### Excerpted text:
####

Secret criticism flies around new F35s

Something seems to be wrong with the operating capabilities of Norway’s growing fleet of new F35 fighter jets, but no one will specify what the problem is. Norway’s State Auditor General is criticizing the government in a report to Parliament on the new jets, but the report is classified and therefore being handled as top secret.

Two of Norway’s new F35s flying on a training mission over the mountains of Rondane. PHOTO: Forsvaret/Morten Hanche

“The audit of the fighter jets’ operating capabilities covers possible vulnerabilities in maintenance, logistics and refueling functions, the fighter jet bases and protection of our air space,” Defense Minister Frank Bakke-Jensen told newspaper Klasse-kampen on Monday. He explained that such information is of “high value” for foreign intelligence-gathering operations, and that’s why the Auditor General’s report is classified and won’t be publicly shared.

Bakke-Jensen claimed that both Defense Chief Haakon Bruun-Hanssen and the auditor general’s office agreed with him on the need to keep the report’s results secret. No one will even release the degree of confidentiality, or how serious the criticism is.

Recommendations due after Christmas holidays
Auditor General Per-Kristian Foss told Klassekampen he could understand that questions were flying around the report, which was delivered in May but only now is being discussed behind closed doors by the Parliament’s disciplinary committee. Both the foreign minister and the defense minister will deliver a secret statement on the report before the committee makes a confidential recommendation to the Parliament after Christmas.

####

### Data under study:
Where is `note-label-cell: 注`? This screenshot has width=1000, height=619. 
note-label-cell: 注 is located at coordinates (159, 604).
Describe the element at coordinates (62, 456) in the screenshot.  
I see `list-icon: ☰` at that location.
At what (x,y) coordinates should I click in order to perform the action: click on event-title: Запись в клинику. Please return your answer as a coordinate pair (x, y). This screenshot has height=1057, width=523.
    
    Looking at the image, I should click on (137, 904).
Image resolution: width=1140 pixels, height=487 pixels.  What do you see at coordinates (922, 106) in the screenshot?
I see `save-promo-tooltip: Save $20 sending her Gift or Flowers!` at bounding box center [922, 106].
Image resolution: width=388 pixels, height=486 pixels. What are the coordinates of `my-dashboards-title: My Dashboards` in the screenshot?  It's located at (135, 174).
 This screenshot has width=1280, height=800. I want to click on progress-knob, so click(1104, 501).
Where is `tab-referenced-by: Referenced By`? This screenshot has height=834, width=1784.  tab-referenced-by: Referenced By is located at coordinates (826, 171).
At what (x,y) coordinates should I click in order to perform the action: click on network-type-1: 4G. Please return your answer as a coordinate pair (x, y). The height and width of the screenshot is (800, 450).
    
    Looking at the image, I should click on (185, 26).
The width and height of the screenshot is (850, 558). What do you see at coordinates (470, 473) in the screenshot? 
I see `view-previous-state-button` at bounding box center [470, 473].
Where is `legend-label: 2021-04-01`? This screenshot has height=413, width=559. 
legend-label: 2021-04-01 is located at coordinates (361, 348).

####

### List of tasks:
[A] Copy out the entries verbatim, covering the stretch from the line containing "Describe the element" through the last of the entries.
[B] Write what comes next in the excerpt about the classified audit of Norway's F35 fighter jets, picking up after its final sentence.

### Results by task:
[A]
Describe the element at coordinates (62, 456) in the screenshot.  
I see `list-icon: ☰` at that location.
At what (x,y) coordinates should I click in order to perform the action: click on event-title: Запись в клинику. Please return your answer as a coordinate pair (x, y). This screenshot has height=1057, width=523.
    
    Looking at the image, I should click on (137, 904).
Image resolution: width=1140 pixels, height=487 pixels.  What do you see at coordinates (922, 106) in the screenshot?
I see `save-promo-tooltip: Save $20 sending her Gift or Flowers!` at bounding box center [922, 106].
Image resolution: width=388 pixels, height=486 pixels. What are the coordinates of `my-dashboards-title: My Dashboards` in the screenshot?  It's located at (135, 174).
 This screenshot has width=1280, height=800. I want to click on progress-knob, so click(1104, 501).
Where is `tab-referenced-by: Referenced By`? This screenshot has height=834, width=1784.  tab-referenced-by: Referenced By is located at coordinates (826, 171).
At what (x,y) coordinates should I click in order to perform the action: click on network-type-1: 4G. Please return your answer as a coordinate pair (x, y). The height and width of the screenshot is (800, 450).
    
    Looking at the image, I should click on (185, 26).
The width and height of the screenshot is (850, 558). What do you see at coordinates (470, 473) in the screenshot? 
I see `view-previous-state-button` at bounding box center [470, 473].
Where is `legend-label: 2021-04-01`? This screenshot has height=413, width=559. 
legend-label: 2021-04-01 is located at coordinates (361, 348).

[B]
Even then the debate will be held confidential. The newspaper reported that all Members of Parliament have a right to join the meeting and have their say but the minutes of the meetng will stamped as confidential also.

“The main rule is that we deliver reports publicly to the Parliament,” Foss told Klassekampen. “Because of the defense department’s evaluation, however, our examination of the fighter jets’ operative ability is classified and withdrawn from public review. It’s standard practice that we follow the owner of the information’s evaluation.”

‘I wish I could say more…’
MPs from the Socialist Left party (SV) are still trying to find out whether any measures taken regarding the auditor general’s criticism will also be withheld from the public. “I wish I could say more about this case,” SV’s representative on the disciplinary committee, Freddy André Øvstegård, told Klassekampen.

The auditor general office’s goal has been to evaluate whether the fighter jets’ infrastructure and support functions have adequate capacity to secure operative capacity during the transition from Norway’s old F16 jets to the new F35s. That involves examination of maintenance procedures, logistics and supply functions, the bases where the jets are kept, the defense of those bases, command and control systems for the jets and the Defense Ministry’s own political management.

Bakke-Jensen reportedly requested the secrecy. The auditor general’s office reportedly asked whether it could publicly issue a non-classified version of the report, but that was rejected by Bakke-Jensen on the grounds that no excerpts be taken out of the report.